Yesterday was a very off-kilter day; a weird day, not a great day. 80mph winds; another shooting at Virginia Tech; the world economy continuing to circle the drain in ever-decreasing circles; a murder-suicide involving a family of five in a small town near where I live.
If seven years in the funeral business has taught me anything, it is that life is mostly random and bad stuff can and will happen – often repeatedly, sometimes all at the same time. Misfortune is rarely a lone traveller and we like to think we control our own destines, when we are really just monkeys masquerading as organ grinders.
So watching Virender Sehwag imposing his will on everything around him at Indore on his way to becoming only the second man to score an ODI double ton felt, ironically, like a haven in a storm.
Sure, Sachin was the first, and one could argue at length whose was the greater innings, although being the first to break that psychological barrier when few dared contemplate the possibility will always remain an astonishing achievement.

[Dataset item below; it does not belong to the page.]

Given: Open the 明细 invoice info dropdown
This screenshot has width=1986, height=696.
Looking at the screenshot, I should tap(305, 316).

Sehwag may have joined the Little Master by way of a flat deck against West Indian bowling on a ground with small boundaries. He may have had a bit of luck when he was dropped on 170 by Darren Sammy. And if you want to be statistically picky about it, Belinda Clark holds the record in a limited overs international with 229* for Australia against Denmark in the 1997 World Cup.

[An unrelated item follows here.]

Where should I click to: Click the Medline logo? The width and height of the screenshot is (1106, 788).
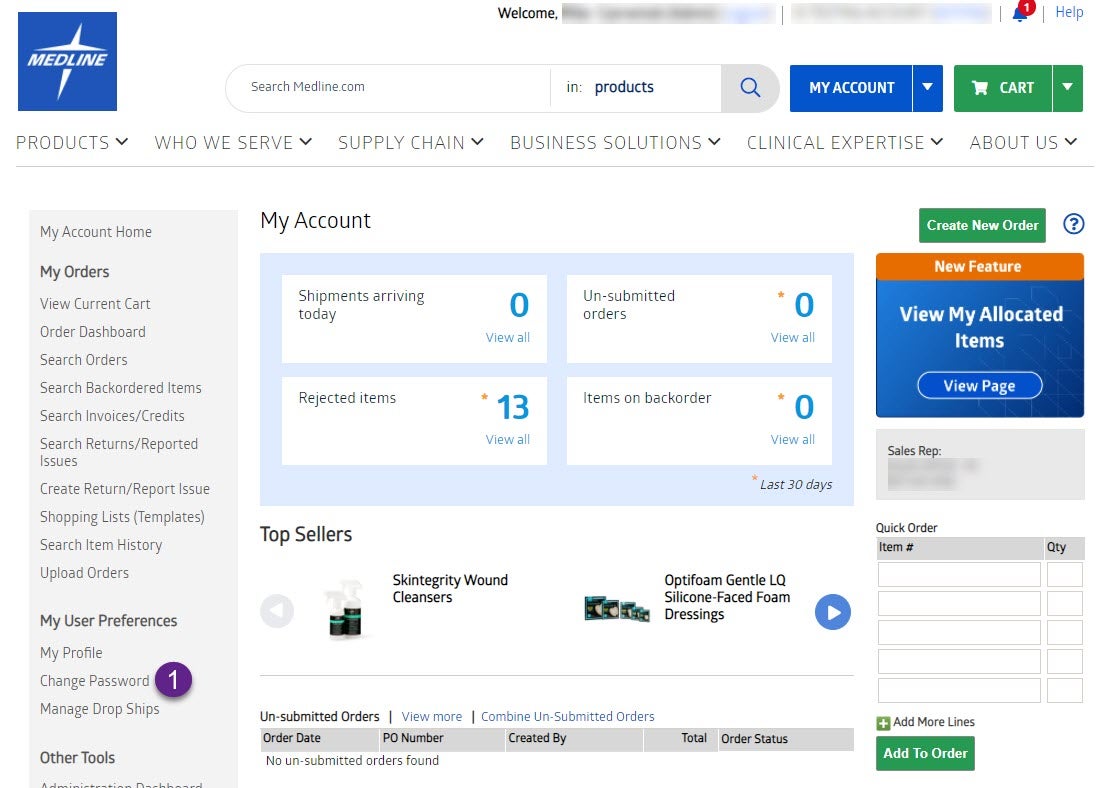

But when Virender Sehwag is in form there is no sight quite like it.
He may be an old dog, in terms of an international career that’s been going for 12 years, but one with no need of new tricks: see ball, hit ball, repeat again – further, faster, longer, harder. His 15th ODI hundred may have come from 69 balls, but as far as the West Indies were concerned the pleasure was all one way. By the time he was caught in the deep by substitute fielder Anthony Martin for 219 – ending a knock that included 25 fours and 7 sixes – he was seeing it like Sputnik.

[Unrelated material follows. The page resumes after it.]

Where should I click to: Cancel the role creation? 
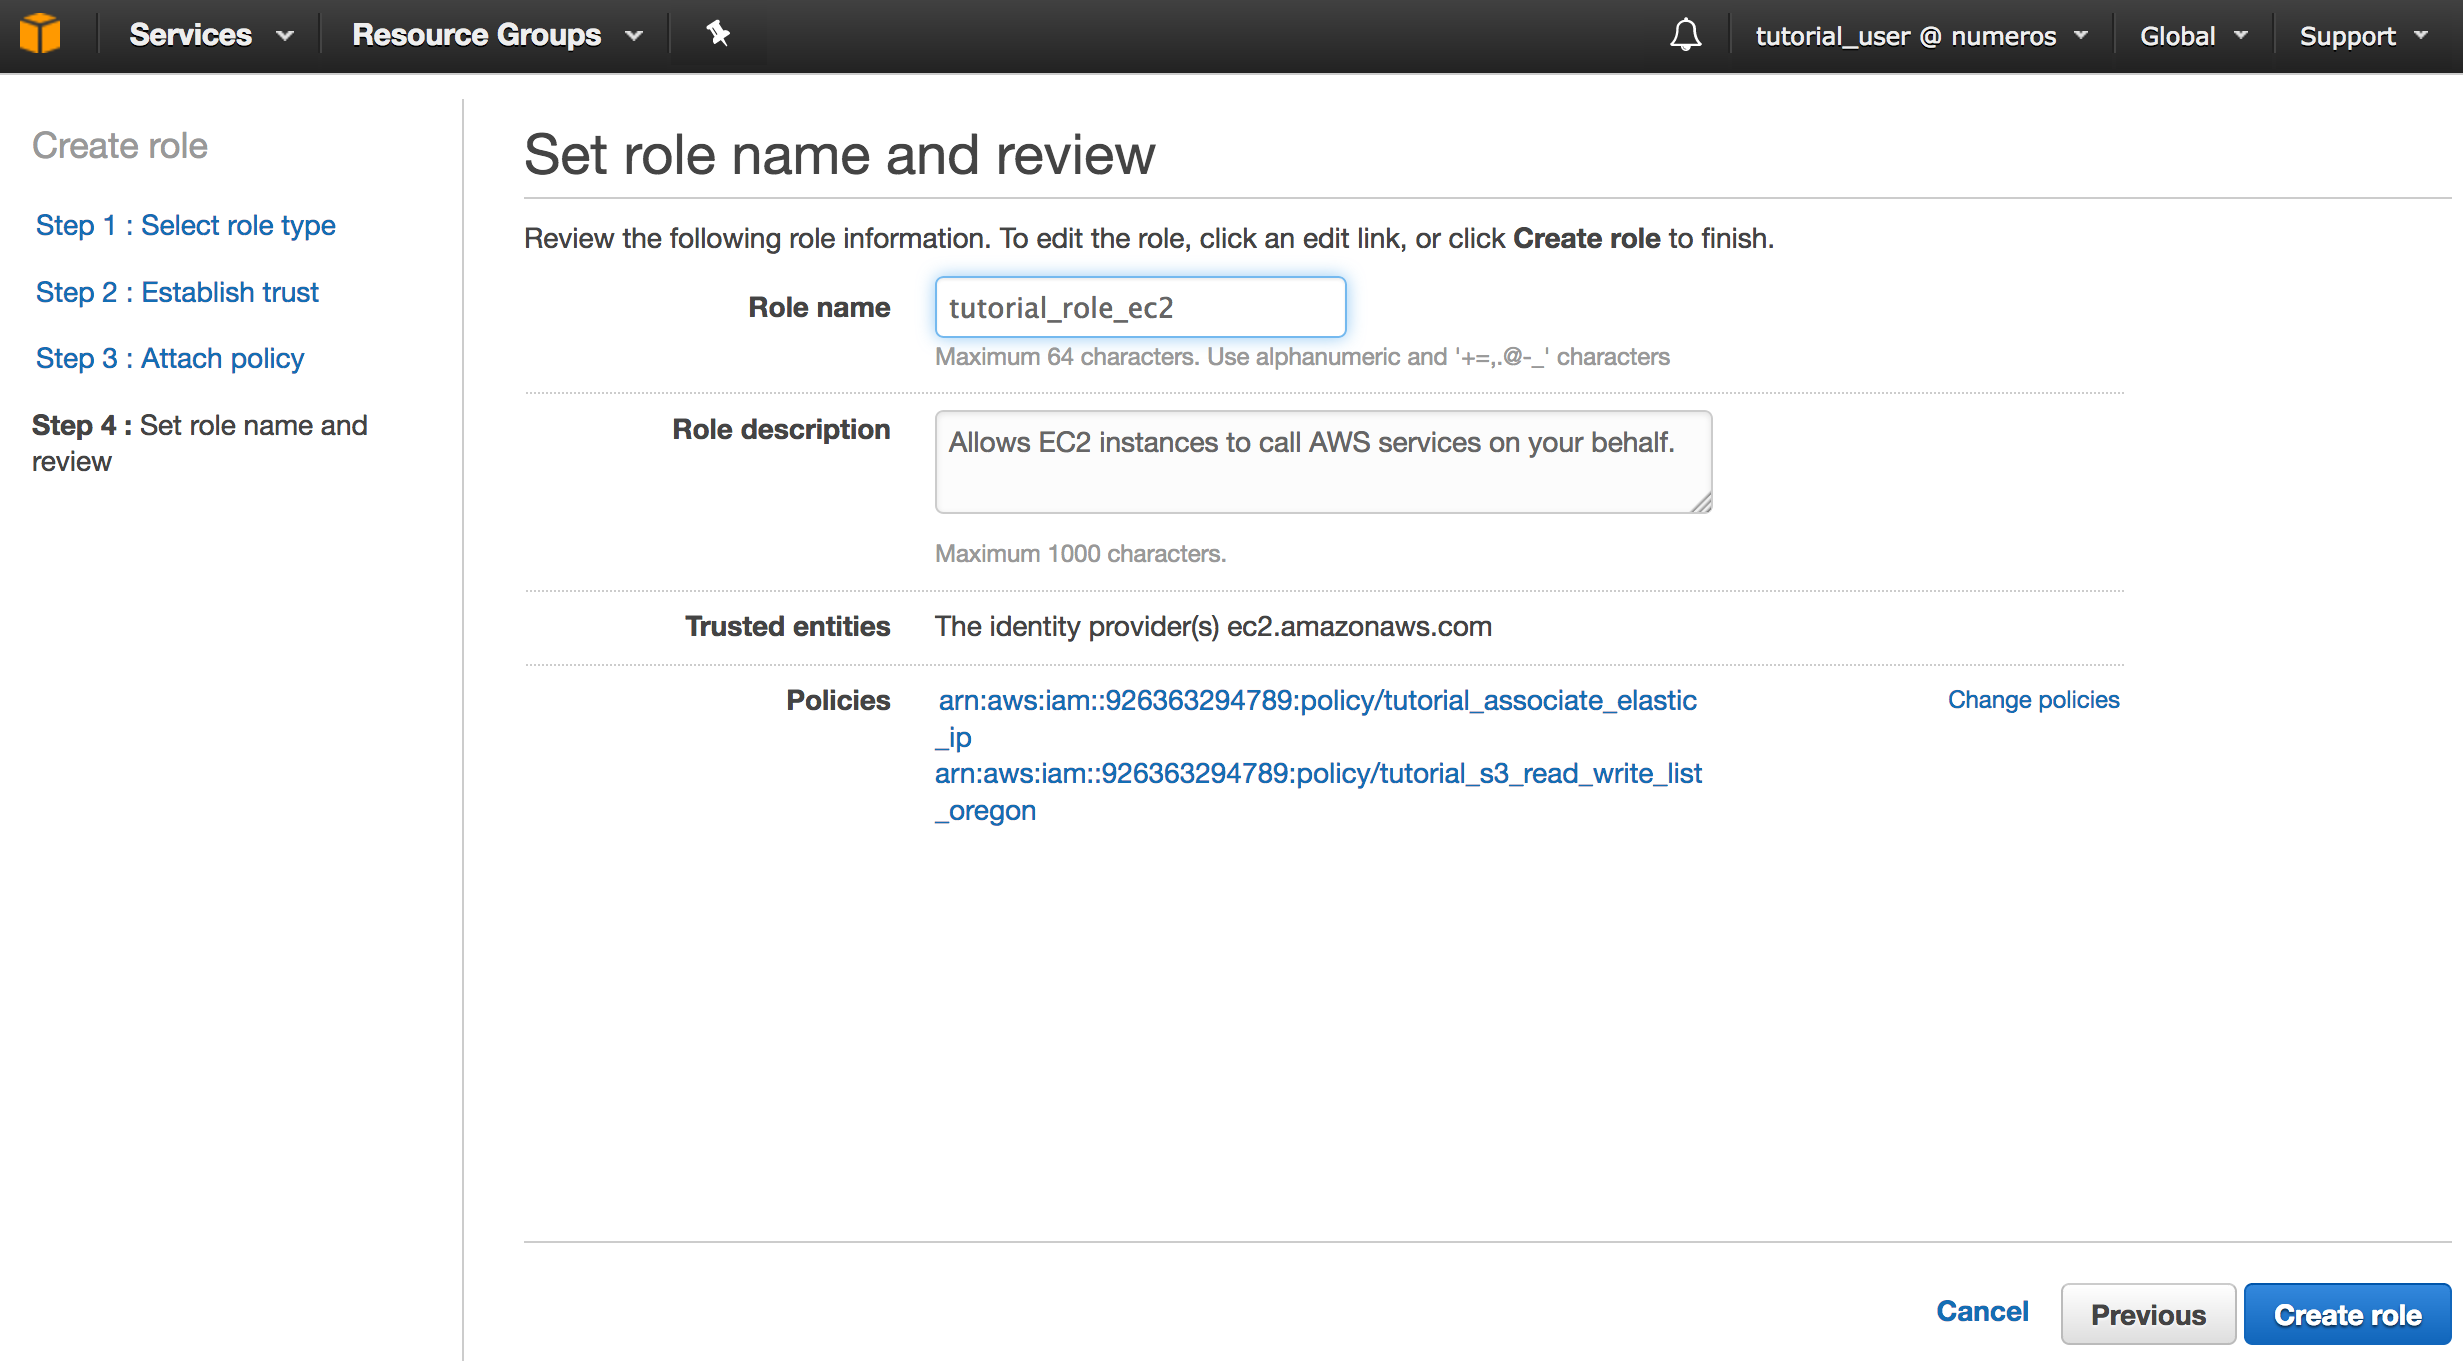(x=1982, y=1311)
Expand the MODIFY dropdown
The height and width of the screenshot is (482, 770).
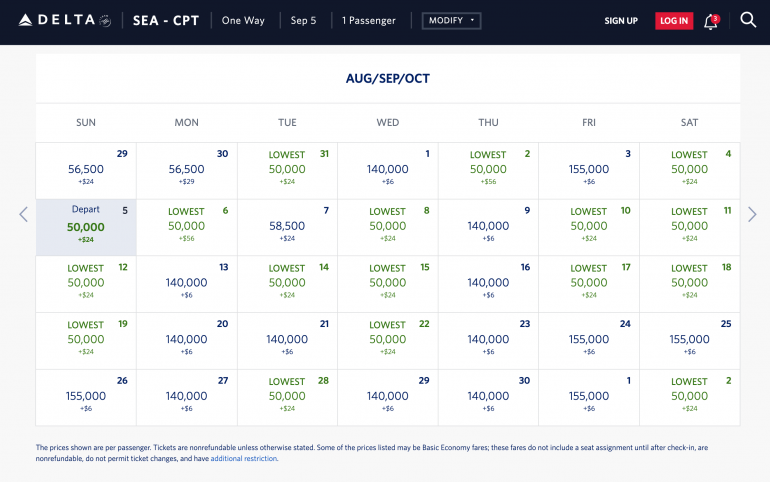point(452,20)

It’s been a quiet series for Viru up until now. But when record books are rewritten, previous failures cease to matter quite as much. The wonderful thing about history-making knocks like this is that they are elevated to a level where extraneous factors such as the quality of the bowling, or the wicket, or whether or not you even give a fuck about ODIs anyway, become, for that moment, irrelevant. Only their greatness matters. It is the perfect distillation of excellence; the purity of achievement. When Virender Sehwag hits the ball as cleanly as he did yesterday, the planets realign, Armageddon is put on hold, the pale horse of the Apocalypse pulls up lame and the Pequod makes it back to port. And, more importantly, it gives us all something to smile about in these fractious times.